Todos se detuvieron. Josseran recordó la última vez que había oído aquellos mismos ruidos, junto al lago de la luna creciente.

—Son los espíritus de la arena —le dijo a Guillermo—. Quieren que nos internemos en el desierto.

—¿Qué espíritus de la arena?

—Los muertos del desierto.

Guillermo se santiguó. Supo que sin duda debía de ser obra del diablo porque la tentación de seguirlos era potente. Se sintió impulsado a seguirlos. A terminar ya con su fracaso. La oscuridad ocultó las lágrimas que corrían por sus mejillas. «Soy débil —se dijo una y otra vez—. Débil».

Josseran volvió a escuchar. El galope y los jinetes habían desaparecido. La arena de nuevo estaba en silencio.

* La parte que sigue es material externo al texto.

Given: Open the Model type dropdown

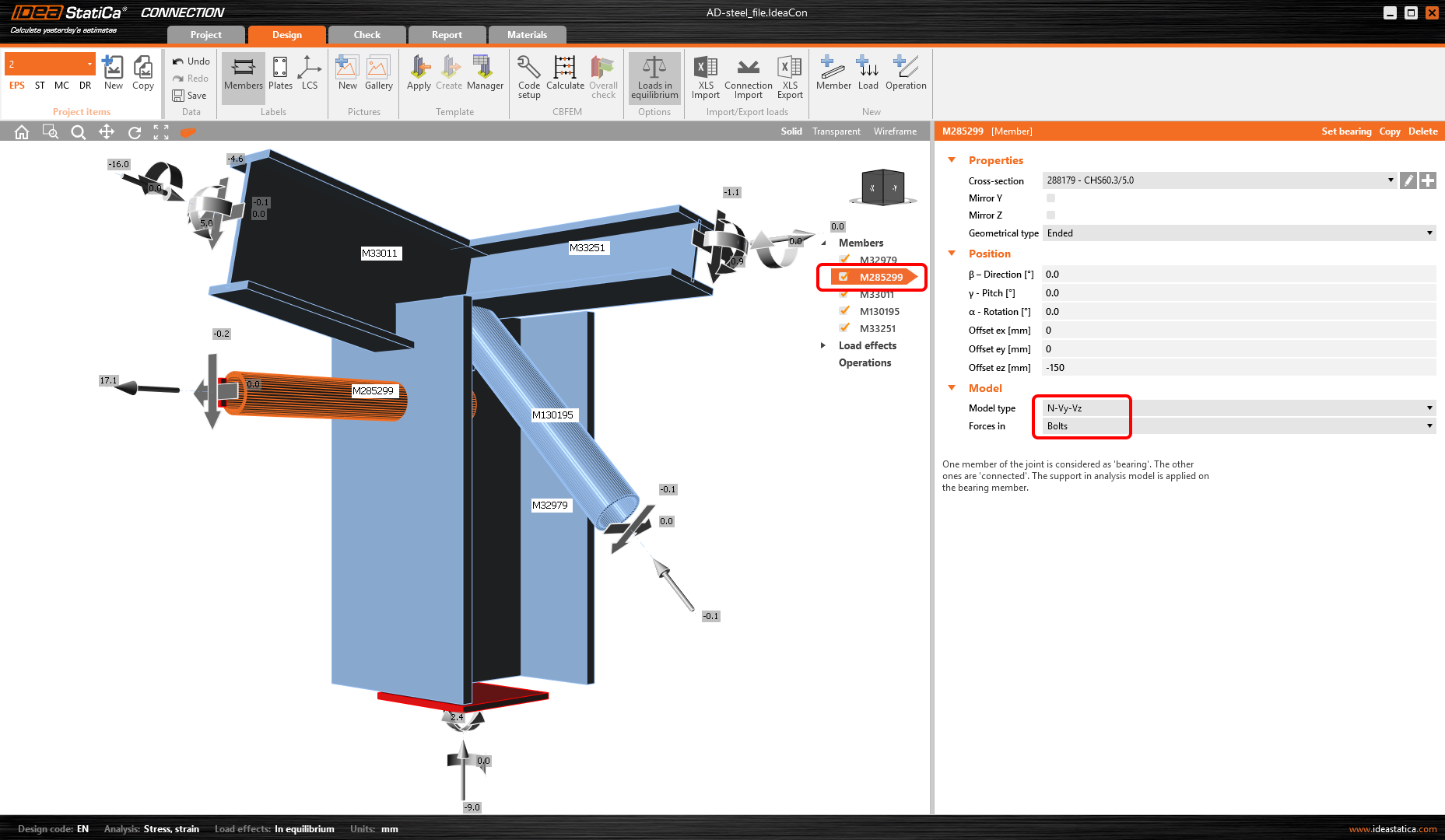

La caravana continuó su solitaria travesía por el desierto. Pero de vez en cuando Guillermo se detenía a escuchar los gritos de los espíritus solitarios, y le pareció que lo llamaban por su nombre.

Interminables extensiones de suelo salino, una bruma caliente levantándose de la superficie gris y plana, ningún sendero en aquel desierto reseco y un camino señalado por antiguos mojones. Había unos montículos que el viento había erosionado alrededor de las raíces de los tamariscos pardos y espinosos.

Ante ellos se extendía otra vasta superficie de dunas.

El viento se llevaba la arena aullando y les azotaba la cara con gravilla. A Guillermo le resultaba imposible ver la cabeza del camello que montaba por la bruma amarilla. Acunado por la fatiga y por los golpes del viento, ocultó el rostro en la capucha y se dejó llevar por las voces recriminatorias que todavía resonaban dentro de su cabeza.

Sólo era consciente del aullido interminable del viento y de las sacudidas irregulares del camello.

En algún momento de la mañana el viento cesó y Guillermo se aventuró a echar atrás su capucha con la esperanza de que hubiera algún cambio en la monotonía del horizonte.

Fue entonces cuando descubrió que estaba solo.

No había manera de saber cuándo se había cortado la cuerda, si minutos u horas antes. Miró con horror e incredulidad la punta de la cuerda que colgaba de la cabeza del camello. Revisó la arena en busca de huellas, pero incluso las de su camello las cubría rápidamente la arena. Las dunas se extendían en todas direcciones, como las olas del océano.

Oyó farfullar a alguien que hablaba demasiado rápido y demasiado fuerte, pronunciando palabras ininteligibles. Miró a su alrededor con desesperación convencido de que debía de haber alguien a sus espaldas y luego se dio cuenta de que los ruidos provenían de su propia garganta.